China on Wednesday criticised European Union plans to charge airlines for carbon emissions, accusing it of "unilaterally" introducing the new tax.

Airlines, which contribute 3.0 percent of global greenhouse gas emissions, will be included in the EU's carbon trading market on January 1.

China has said it fears its aviation sector will have to pay an additional 800 million yuan (about $125 million) a year on flights originating or landing in Europe, and that the cost could be almost four times higher by 2020.

"China appreciates the EU's efforts in climate change but opposes the EU's forced implementation of unilateral legislation," foreign ministry spokesman Hong Lei told journalists at a briefing.

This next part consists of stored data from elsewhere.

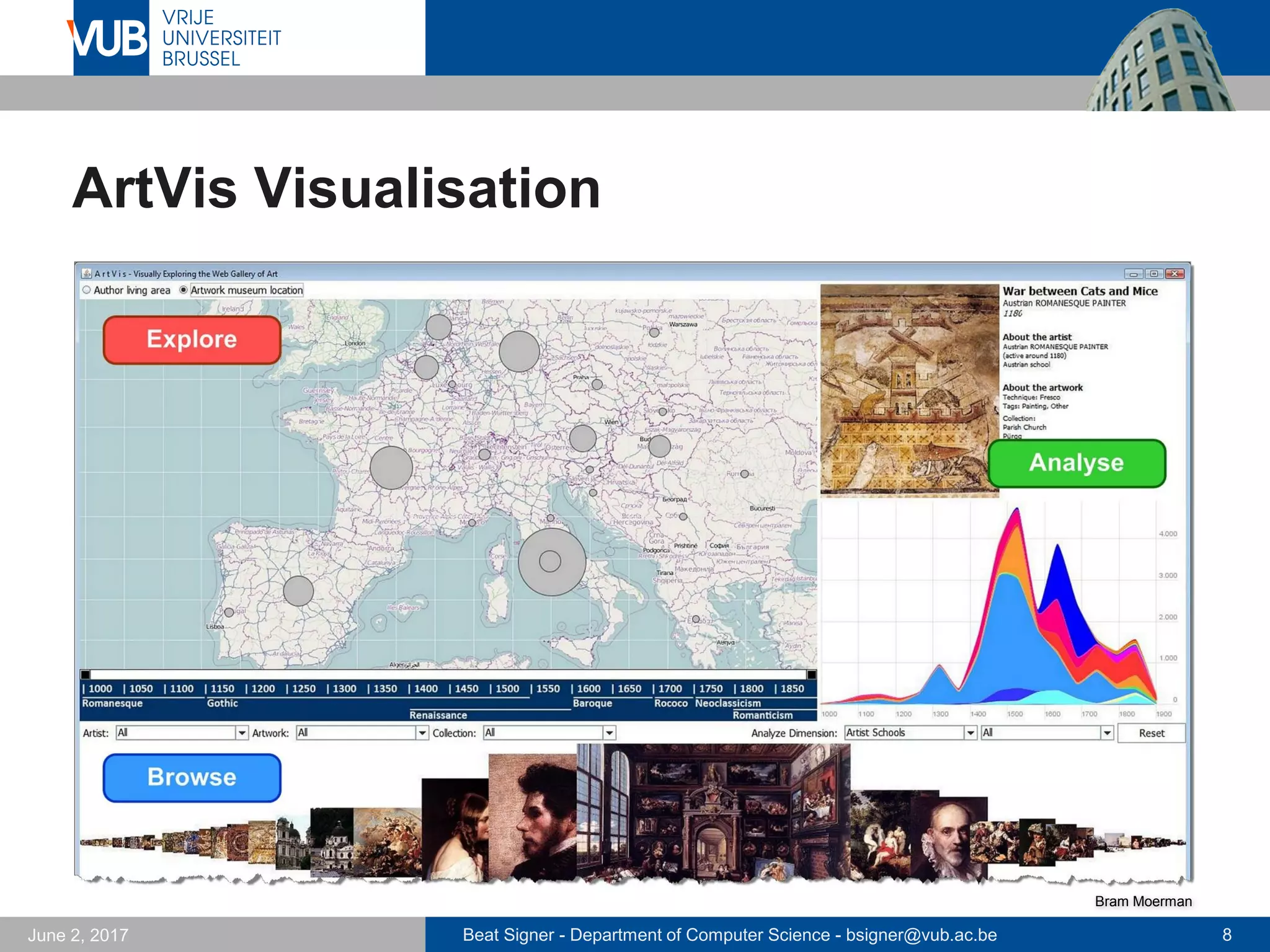The image size is (1270, 952).
Task: Click the bubble over central Spain
Action: tap(298, 591)
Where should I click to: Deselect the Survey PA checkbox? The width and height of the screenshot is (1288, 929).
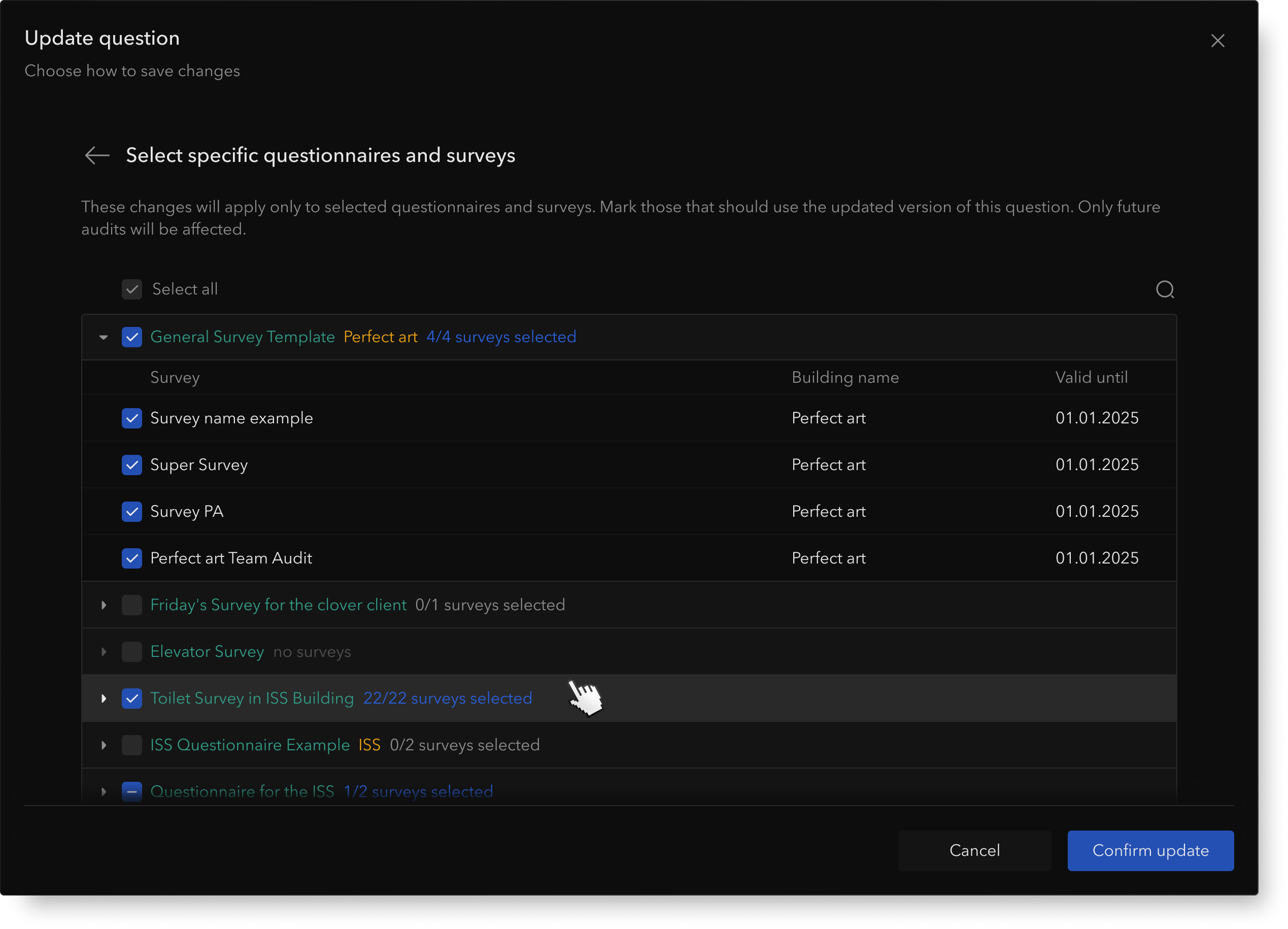click(x=132, y=511)
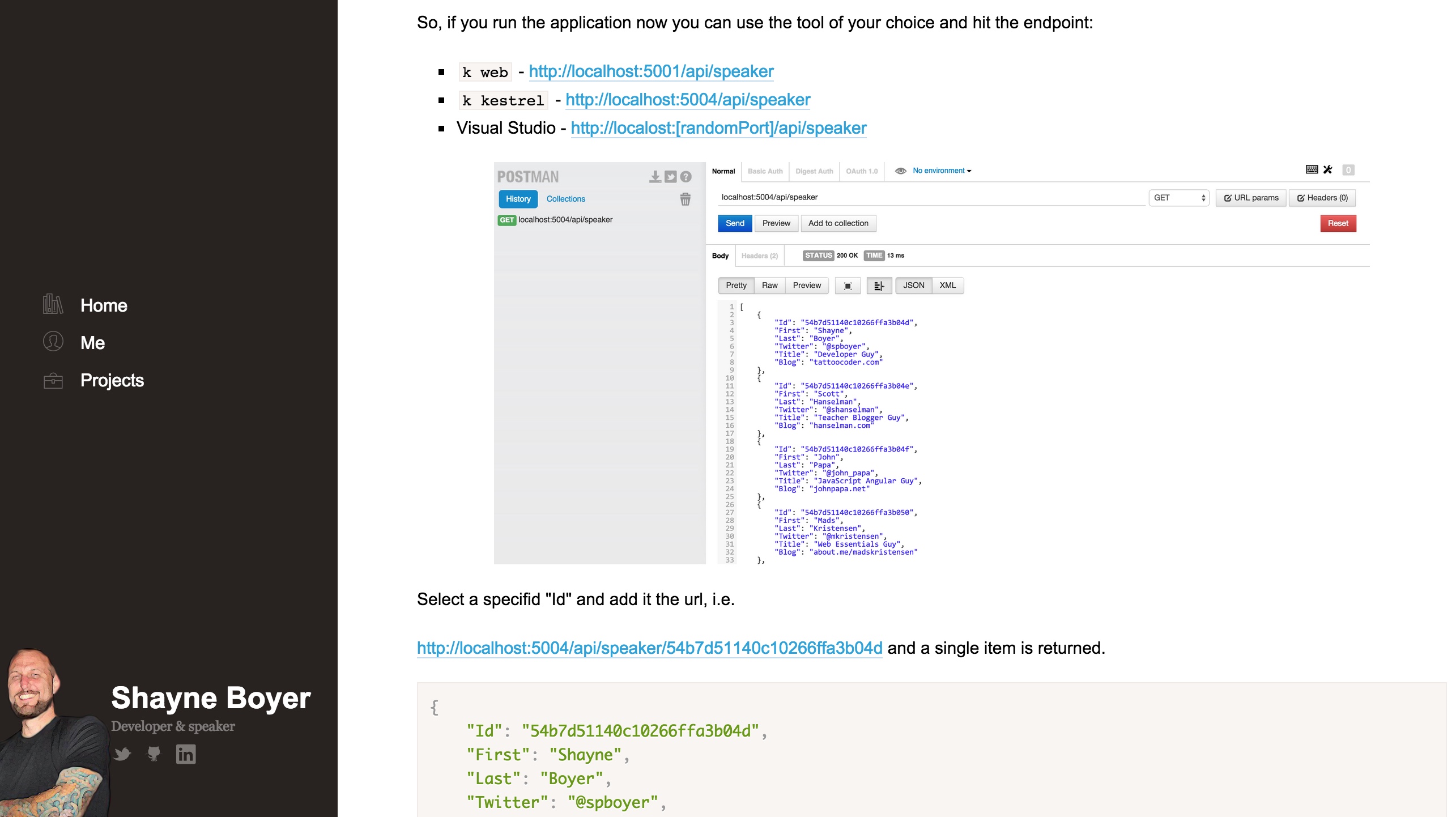Click the keyboard shortcuts icon in Postman
1456x817 pixels.
[1312, 169]
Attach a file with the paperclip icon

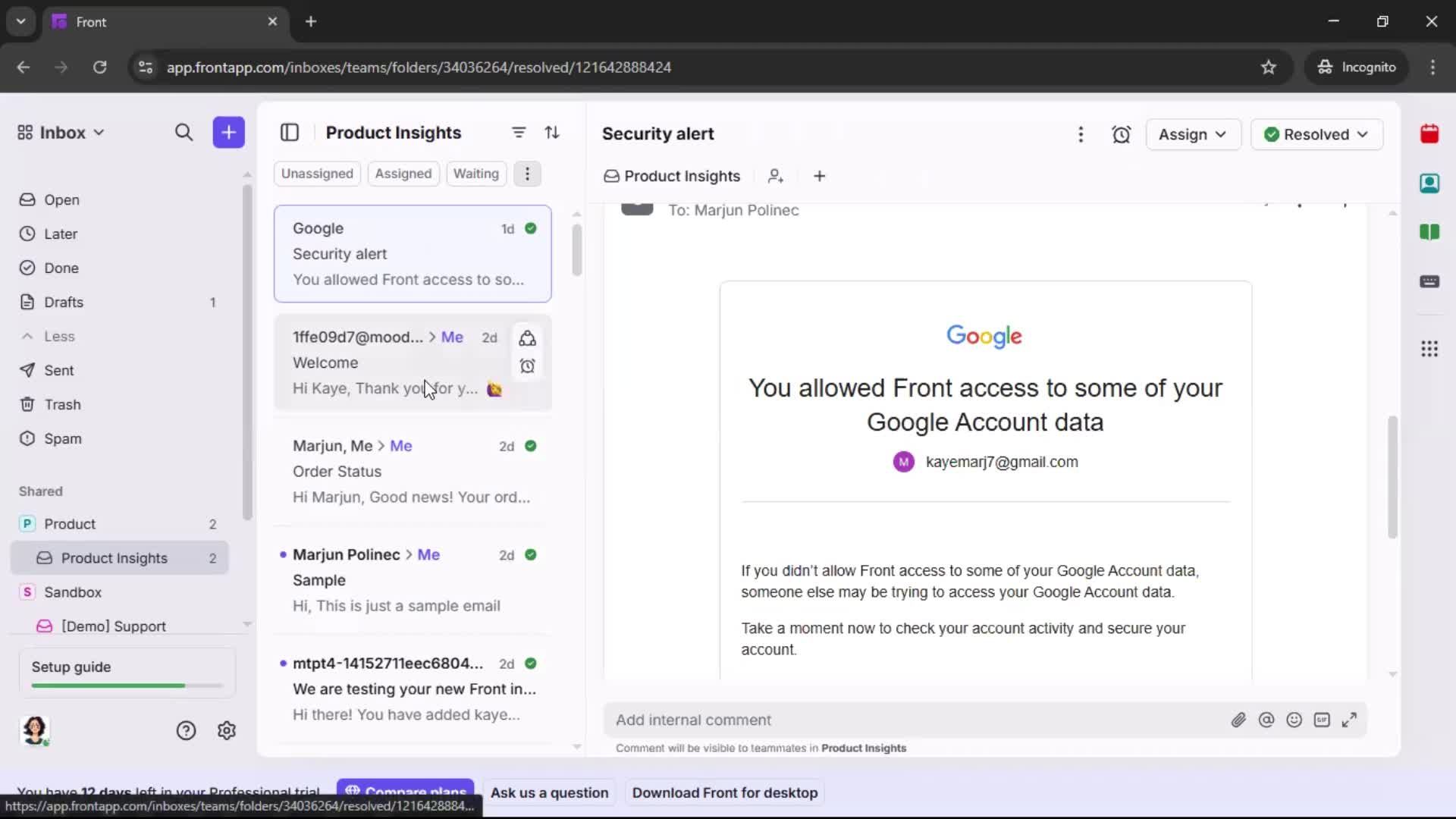pyautogui.click(x=1238, y=720)
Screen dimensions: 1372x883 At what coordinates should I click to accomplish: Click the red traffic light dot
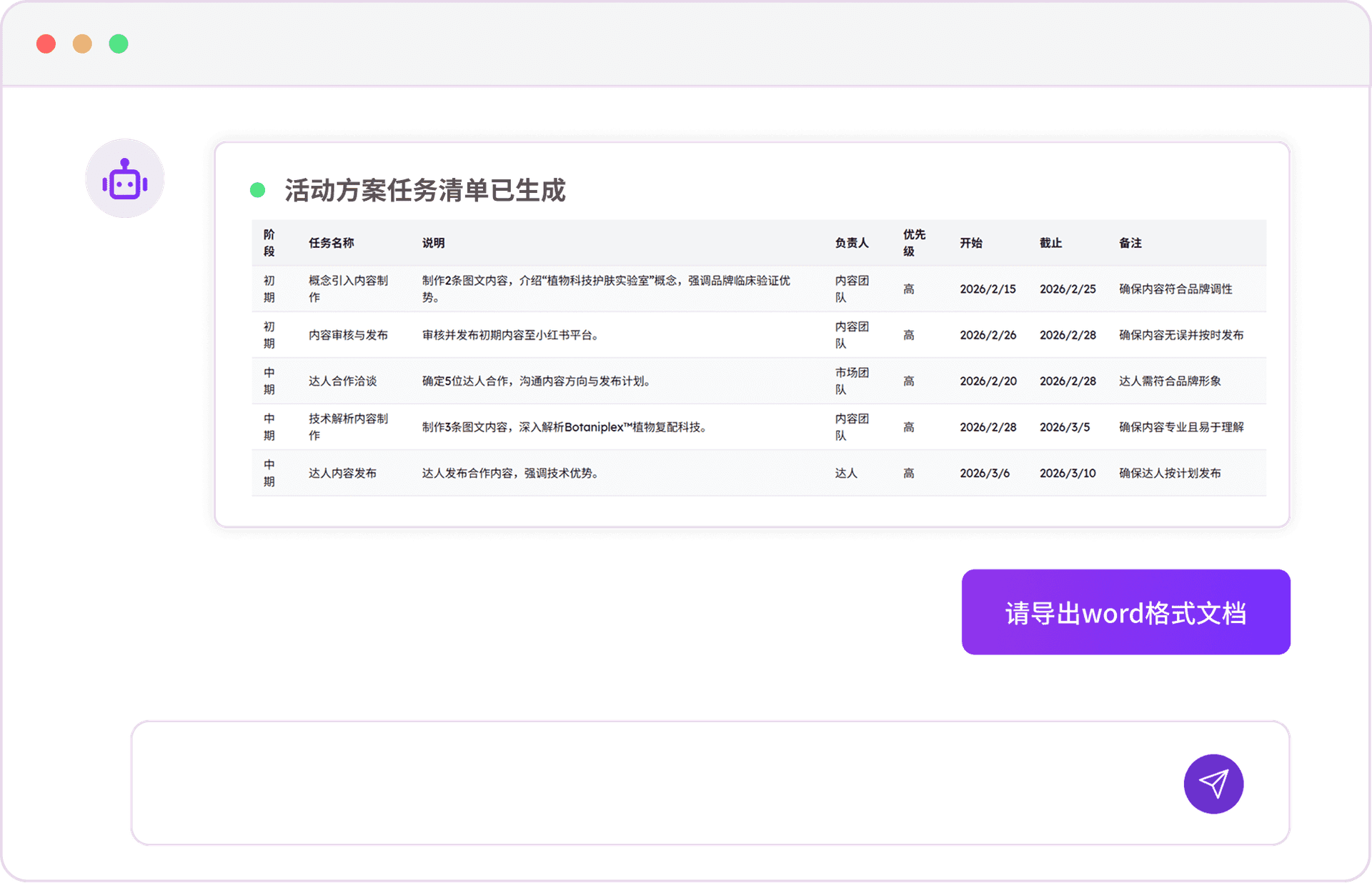(46, 44)

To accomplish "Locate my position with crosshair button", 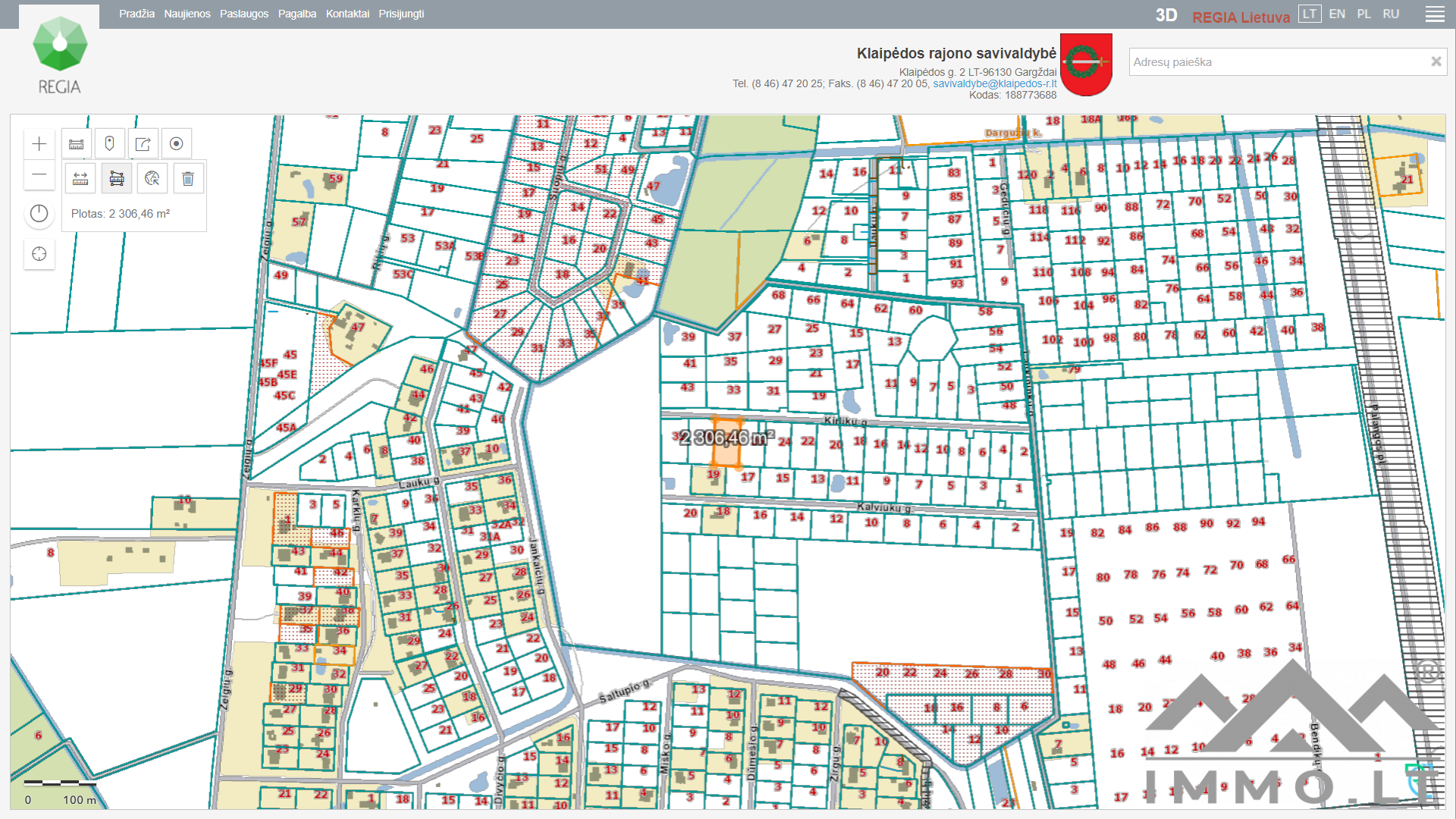I will [39, 254].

The tax would affect the country's major airlines -- including Air China, China Eastern and China Southern -- which plan to jointly lodge a legal case with the China Air Transport Association (CATA), the group told AFP.

Hainan Airlines, another large carrier, will also take part in the litigation.

CATA deputy secretary general Chai Haibo said "dozens of airlines" would be involved in the lawsuit and it aimed to lodge the case by the end of the year.

"Not only China but many other countries oppose the EU's practice," Hong said.

"The EU should act prudently and take a positive and practical attitude to handle this matter through proper consultations with China and other parties." Airlines around the world have denounced the EU plan to charge them for carbon emissions, warning it would cost the industry 17.5 billion euros ($23.8 billion) over eight years.

US air carriers are also challenging the EU Emissions Trading System in Europe's top court, arguing that it breaches international climate change agreements.

EU climate action commissioner Connie Hedegaard said Monday that airlines will receive 85 percent of their emissions allowances free of charge in 2012, meaning airlines would have to pay for 15 percent of their polluting rights. The figure will drop to 82 percent per year between 2013-2020.

She said the free allowances amount to 20 billion euros over the next decade, adding that airlines could use the funds to modernise their fleets, improve fuel efficiency and use non-fossil aviation fuel.

At the Paris air show in June, China reportedly blocked an order by Hong Kong Airlines for billions of euros worth of Airbus aircraft due to the EU carbon tax plan.

A source close to the matter who asked not to be identified told AFP at the time that he was aware of "the possibility that China could put the deal on ice."

He said it is well known that "the Chinese government is very unhappy" about legislation bringing airlines operating in Europe into the EU's emissions trading system.